Il percorso procede, tra le molte chiese cittadini, veri gioielli d’arte e testimoni di una fervida quanto secolare fede cristiana, verso la chiesa dei SS Nazario e Celso in S. Abbondio, edificata nel secolo XVI.
Da alcune informazioni reperite da fonti storiche, si ha notizie di un precedente edificio risalgono al secolo X. Annesso alla chiesa sorge il Santuario di Loreto, con la riproduzione della S. Casa, edificato dal conte Pietro Ala nel 1625 e l’antico monastero degli Umiliati di impianto bramantesco con il museo laureano.


La venerazione Mariana lungo il Po verso il Casalasco (G)

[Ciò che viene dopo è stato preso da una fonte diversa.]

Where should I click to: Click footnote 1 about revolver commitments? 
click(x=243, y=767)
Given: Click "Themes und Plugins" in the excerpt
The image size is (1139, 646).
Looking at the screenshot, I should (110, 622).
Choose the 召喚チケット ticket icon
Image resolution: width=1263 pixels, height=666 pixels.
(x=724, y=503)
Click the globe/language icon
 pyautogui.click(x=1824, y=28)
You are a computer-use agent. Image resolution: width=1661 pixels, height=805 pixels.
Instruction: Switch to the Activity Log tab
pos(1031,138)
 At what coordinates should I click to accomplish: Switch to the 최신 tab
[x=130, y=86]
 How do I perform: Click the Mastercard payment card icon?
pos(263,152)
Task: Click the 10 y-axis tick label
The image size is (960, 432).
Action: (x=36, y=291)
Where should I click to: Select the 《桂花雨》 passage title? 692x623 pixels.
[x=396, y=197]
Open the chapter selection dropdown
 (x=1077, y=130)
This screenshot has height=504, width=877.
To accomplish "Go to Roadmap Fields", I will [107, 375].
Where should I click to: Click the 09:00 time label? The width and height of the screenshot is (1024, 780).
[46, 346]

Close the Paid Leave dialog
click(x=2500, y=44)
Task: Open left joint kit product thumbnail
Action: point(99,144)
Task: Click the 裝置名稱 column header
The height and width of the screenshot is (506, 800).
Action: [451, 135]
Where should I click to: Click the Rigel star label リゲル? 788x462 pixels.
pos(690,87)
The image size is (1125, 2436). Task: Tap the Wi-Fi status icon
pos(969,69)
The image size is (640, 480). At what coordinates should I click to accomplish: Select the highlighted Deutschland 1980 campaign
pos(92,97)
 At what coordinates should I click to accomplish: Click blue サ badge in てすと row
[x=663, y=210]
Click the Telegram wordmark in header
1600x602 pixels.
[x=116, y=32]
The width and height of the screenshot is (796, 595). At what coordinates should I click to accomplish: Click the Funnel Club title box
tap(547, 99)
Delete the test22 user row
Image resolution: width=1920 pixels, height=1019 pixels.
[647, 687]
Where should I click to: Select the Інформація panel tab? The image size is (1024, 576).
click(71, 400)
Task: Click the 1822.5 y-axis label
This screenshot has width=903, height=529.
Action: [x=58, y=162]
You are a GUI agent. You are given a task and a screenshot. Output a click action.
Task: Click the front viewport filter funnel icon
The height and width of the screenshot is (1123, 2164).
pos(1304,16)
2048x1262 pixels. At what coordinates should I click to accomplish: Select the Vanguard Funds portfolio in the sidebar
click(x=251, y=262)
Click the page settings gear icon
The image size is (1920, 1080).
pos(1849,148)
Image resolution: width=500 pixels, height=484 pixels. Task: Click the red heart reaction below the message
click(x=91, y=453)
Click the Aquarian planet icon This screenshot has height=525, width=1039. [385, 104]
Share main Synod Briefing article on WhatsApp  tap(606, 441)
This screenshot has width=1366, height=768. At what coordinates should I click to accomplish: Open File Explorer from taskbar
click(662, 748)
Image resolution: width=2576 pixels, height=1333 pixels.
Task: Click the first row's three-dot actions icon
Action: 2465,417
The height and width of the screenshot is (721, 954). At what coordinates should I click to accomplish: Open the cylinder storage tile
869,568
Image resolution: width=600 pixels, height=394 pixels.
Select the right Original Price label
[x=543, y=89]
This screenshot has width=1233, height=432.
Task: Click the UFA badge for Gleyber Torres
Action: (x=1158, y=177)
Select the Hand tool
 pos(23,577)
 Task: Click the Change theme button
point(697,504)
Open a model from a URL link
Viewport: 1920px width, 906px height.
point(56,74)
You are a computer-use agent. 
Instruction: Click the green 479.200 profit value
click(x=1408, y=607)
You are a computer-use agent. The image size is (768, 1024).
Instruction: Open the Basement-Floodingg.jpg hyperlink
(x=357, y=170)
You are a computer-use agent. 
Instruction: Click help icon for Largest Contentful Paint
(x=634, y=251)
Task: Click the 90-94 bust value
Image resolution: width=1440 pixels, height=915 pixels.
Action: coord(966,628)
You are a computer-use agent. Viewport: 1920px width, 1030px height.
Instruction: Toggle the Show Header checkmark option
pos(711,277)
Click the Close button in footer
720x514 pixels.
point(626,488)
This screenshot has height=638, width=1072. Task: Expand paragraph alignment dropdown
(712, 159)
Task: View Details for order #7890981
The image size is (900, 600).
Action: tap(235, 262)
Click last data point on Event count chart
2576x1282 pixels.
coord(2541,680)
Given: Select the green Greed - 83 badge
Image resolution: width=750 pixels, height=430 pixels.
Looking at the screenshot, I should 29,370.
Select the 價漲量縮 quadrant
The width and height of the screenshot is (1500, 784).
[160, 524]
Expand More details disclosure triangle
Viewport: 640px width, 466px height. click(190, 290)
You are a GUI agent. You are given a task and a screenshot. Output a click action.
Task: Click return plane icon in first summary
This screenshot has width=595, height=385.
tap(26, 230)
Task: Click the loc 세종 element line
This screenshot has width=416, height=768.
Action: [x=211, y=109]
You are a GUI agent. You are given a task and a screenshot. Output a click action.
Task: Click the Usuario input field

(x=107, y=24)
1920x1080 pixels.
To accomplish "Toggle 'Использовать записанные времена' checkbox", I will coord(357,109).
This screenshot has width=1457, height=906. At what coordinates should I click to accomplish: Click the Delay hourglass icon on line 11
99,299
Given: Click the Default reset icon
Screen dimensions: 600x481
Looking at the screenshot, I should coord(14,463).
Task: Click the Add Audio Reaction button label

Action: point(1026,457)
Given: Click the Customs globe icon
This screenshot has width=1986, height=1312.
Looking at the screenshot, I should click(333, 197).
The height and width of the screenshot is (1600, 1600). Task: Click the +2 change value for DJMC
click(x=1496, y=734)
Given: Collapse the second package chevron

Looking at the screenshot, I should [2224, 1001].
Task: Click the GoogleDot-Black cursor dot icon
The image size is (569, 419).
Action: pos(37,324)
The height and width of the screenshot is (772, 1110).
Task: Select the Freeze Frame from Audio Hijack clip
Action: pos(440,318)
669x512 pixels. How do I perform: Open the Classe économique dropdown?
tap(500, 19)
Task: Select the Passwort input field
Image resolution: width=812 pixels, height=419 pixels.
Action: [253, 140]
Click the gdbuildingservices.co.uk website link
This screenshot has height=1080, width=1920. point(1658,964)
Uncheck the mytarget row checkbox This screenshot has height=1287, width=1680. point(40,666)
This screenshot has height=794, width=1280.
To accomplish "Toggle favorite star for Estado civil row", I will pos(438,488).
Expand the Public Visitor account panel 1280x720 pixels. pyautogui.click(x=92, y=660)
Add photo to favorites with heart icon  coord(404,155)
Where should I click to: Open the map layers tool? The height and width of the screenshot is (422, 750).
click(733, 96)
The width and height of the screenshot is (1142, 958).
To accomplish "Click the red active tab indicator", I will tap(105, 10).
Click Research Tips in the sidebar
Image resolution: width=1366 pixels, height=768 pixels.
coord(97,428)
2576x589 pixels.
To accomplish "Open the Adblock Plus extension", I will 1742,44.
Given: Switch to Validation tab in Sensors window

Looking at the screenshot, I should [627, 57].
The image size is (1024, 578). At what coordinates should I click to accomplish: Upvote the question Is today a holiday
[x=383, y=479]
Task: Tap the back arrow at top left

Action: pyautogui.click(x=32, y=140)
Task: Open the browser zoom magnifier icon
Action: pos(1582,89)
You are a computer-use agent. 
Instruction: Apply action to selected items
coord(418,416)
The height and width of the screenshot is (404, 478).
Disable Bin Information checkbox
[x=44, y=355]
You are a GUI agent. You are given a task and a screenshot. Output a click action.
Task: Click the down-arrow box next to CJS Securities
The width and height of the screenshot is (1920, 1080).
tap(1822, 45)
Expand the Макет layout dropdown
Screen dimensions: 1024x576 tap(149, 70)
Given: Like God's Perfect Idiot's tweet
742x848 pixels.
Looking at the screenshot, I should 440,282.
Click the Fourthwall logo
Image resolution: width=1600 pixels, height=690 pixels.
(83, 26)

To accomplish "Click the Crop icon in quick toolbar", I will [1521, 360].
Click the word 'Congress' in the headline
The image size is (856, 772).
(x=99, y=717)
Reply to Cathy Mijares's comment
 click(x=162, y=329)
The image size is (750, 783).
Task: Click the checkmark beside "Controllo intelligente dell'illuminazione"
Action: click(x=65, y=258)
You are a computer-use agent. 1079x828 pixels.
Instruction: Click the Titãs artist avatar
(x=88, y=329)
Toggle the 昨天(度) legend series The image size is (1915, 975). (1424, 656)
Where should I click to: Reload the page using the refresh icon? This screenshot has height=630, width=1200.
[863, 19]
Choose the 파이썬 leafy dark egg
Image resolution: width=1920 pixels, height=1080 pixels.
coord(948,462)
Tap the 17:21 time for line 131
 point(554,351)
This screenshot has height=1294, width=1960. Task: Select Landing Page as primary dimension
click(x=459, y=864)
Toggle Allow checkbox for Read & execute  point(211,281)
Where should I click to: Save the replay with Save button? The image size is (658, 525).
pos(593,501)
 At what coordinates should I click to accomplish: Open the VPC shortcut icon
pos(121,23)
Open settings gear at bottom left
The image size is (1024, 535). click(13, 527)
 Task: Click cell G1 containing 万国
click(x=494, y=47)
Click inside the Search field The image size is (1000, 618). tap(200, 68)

Il viaggio attraverso i luoghi di culto procede verso la parte est del territorio provinciale, incontrando, dapprima a Derovere, con la visita al Santuario S. Maria Madre della Parola Divina. Il Santuario edificato nel 1712, lungo il canale Delmona, che costeggia l’antica via Postumia, testimonia la tradizione locale di una apparizione della Madonna ad una piccola sordomuta che avrebbe miracolosamente riacquistato la parola.


Da qui ci si dirige a San Daniele, ameno paese lungo il Po, al Santuario della Madonna della Fiducia. Il Santuario viene edificato tra il 1955 e il 1957, con funzioni di chiesa parrocchiale di Isola Pescaroli, come ringraziamento per lo scampato pericolo dalla disastrosa alluvione del 1951.
Qui viene custodita una raffigurazione della Madonna della Fiducia, copia di quella venerata a Roma, benedetta dal Papa Pio XII nel 1942.


Infine, questo primo tour, fa tappa a Casalmaggiore, terzo “polo” del territorio, disposta lungo il grande fiume, con monumenti di assoluto interesse artistico ed una bellissima piazza centrale detta “il Listone”.
Tra i siti religiosi, ricordiamo il Santuario B.V. della Fontana. Il Santuario sorge nel 1471 sul luogo dove esisteva un’immagine mariana dipinta su di un muro, alla cui base sgorgava una sorgente d’acqua, ritenuta miracolosa.
Questo antico luogo sembra possa essere individuato nella cripta dell’attuale santuario, che è meta di pellegrinaggi e di devozioni anche extra-moenia.